▸ WRITTEN REQUEST 1:
Answer these about the patent excerpt on film thickness measurement, one line each:
(a) In what year was the cited book on plastics published?
(b) Which two barrier layer materials have significantly larger dielectric constants at higher temperature?
(c) How long does the reversing procedure or the circuit time last?
▸ WRITTEN REQUEST 2:
Write out the part of the patent excerpt on film thickness measurement starting at "[0030] Dielectric properties" and ending at "Verlag Springer, 1998.", swapping "thermoplastics" for "polymers".

▸ SOURCE EXCERPT:
--

If both sensors are arranged alongside one another, then the
corresponding conditions apply.
[0028] If the sensors always rotate in the same direction around
the bubble, this is in contrast to the reversing operation, then
the sensors which are arranged above one another can also be
shifted sidewise precisely as much as is necessary in order to
compensate for the offset caused by the combination of take-off
speed and rotational speed. Moreover the rotational speed can be
matched to the take-off speed.
[0029] Through the mentioned or similar measures a situation can be
achieved in which the two measurement systems measure as precisely
as possible at the same location. In this way they also measure
under the same thermal conditions.
[0030] Dielectric properties of plastics such as thermoplastics
which are used for multi-layer films are to be found for example in
the book "Die Kunststoffe and ihre Eigenschaften" ("The Plastics
and their Properties"), Hans Domininghaus, Verlag Springer, 1998.
On page 128 the dielectric numbers .epsilon., for example, and the
dielectric loss factor tan .delta. for plastics which are used for
multi-layer films are graphically shown in dependence on the
temperature. From this it is evident, that it can in many cases
contribute to a further increase of the measurement accuracy of the
sensors when the temperature of the film is also measured and is
taken into account in the determination of the correction values
and the values of the thickness. Since the dielectric constants for
the barrier layer materials PA and EVOH which are frequently used
are significantly larger at higher temperature it is also of
advantage to carry out the method of the invention at a measurement
position at which the film is still very hot.
[0031] The invention will be explained in the following in more
detail with reference to the schematic drawing. The single FIG. 1
shows the schematic principle of a multi-layer film blow extrusion
plant at which the thickness is measured and monitored in
accordance with the method of the present invention.
[0032] The manufacture of films takes place in the blow film
extrusion plant 1 as follows: From the extruder with a multiple
ring nozzle (not shown) the emerging melt of the various
thermoplastics is formed into a hose. This film hose is drawn off
at a speed which is larger than the outlet speed of the melt.
Through a connection for compressed air in the blow head 11 with a
mould tool 12 the hose is inflated to the film bubble 13. At the
end of the laying flat section 14 the film bubble is squashed with
two squashing rolls 14'. The laid-flat film hose 13' is then
directed (arrow) to a winding device (not shown) and wound up to
form a reel.
[0033] The thickness of the film is measured at the film bubble 13
with a first sensor 17, for example a capacitive sensor, which
operates in accordance with the reflection principle. A second
sensor 16, for example a sensor with ionizing radiation, measures
as far as possible at the same position or at the same line in the
production direction. Both sensors jointly move on a track 17' in
reversing manner to and fro around the film bubble 13. The sensors
can also run continuously around the film bubble 13. The reversing
procedure or the circuit time lasts approximately half a minute up
to several minutes.
[0034] After the squashing rolls 14' the film hose is guided over
the turning bars 15 to the fixed roll 15' and from there to a
winder (not shown).

--

▸ PROVIDED DATA:

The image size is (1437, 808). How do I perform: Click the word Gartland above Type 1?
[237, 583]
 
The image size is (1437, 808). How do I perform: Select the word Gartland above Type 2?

--

▸ TASK ANSWER 1:
(a) 1998
(b) PA and EVOH
(c) Approximately half a minute up to several minutes

▸ TASK ANSWER 2:
[0030] Dielectric properties of plastics such as polymers
which are used for multi-layer films are to be found for example in
the book "Die Kunststoffe and ihre Eigenschaften" ("The Plastics
and their Properties"), Hans Domininghaus, Verlag Springer, 1998.